There is at least 70 possible cases of leptospirosis under review in Guam, according to a Pacific News Center report. It appears the possible cases are linked to hikers who got lost in the Mt Schroeder area earlier this month.

Guam map Image/CIA
Guam map

A KUAM News report says at least one case has been confirmed.

Naval Hospital Spokesperson, Jennifer Zingalie said all the potential cases were stable and no one required hospitalization.

Leptospirosis is a bacterial zoonotic disease caused by the corkscrew shaped organism, Leptospira. It goes by several other names depending on the locale; mud fever, swamp fever, sugar cane and Fort Bragg fever, among others. It is a disease of both humans and animals.

The rat is the main host to Leptospira. However, other animals such as cattle, pigs, horses, dogs, rodents, and wild animals can carry the bacterium.

People become infected by direct or indirect contact with the urine of these animals. Contact with urine-contaminated water is extremely important. Contaminated food and soil containing animal urine are other potential sources of infection.

The bacterium enters through contact with skin. Especially through cuts or breaks in the skin and through mucous membranes like the eyes.

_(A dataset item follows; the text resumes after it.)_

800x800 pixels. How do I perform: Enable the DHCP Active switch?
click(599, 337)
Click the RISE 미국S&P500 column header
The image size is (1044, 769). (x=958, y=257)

Found worldwide, it was long considered an occupational disease (miners, farming, vets, and sugarcaneharvesting and sewer workers), it is increasingly associated with recreational water sports and camping.

Symptoms of leptospirosis, if present,  appear in up to 4 weeks after exposure. Sometimes the person will show no symptoms or mild flu-likesymptoms.

According to the CDC, Leptospirosis may occur in two phases; after the first phase, with fever, chills, headache, muscle aches, vomiting, or diarrhea, the patient may recover for a time but become ill again. If a second phase occurs, it is more severe; the person may have kidney or liver failure (jaundice) or meningitis. This phase is also called Weil’s disease.

Leptospirosis is confirmed by laboratory testing of a blood or urine sample.

The infection can be treated with antibiotics (penicillin and doxycycline), especially if started early in the disease. For very ill patients, intensive care support and IV antibiotic may be necessary.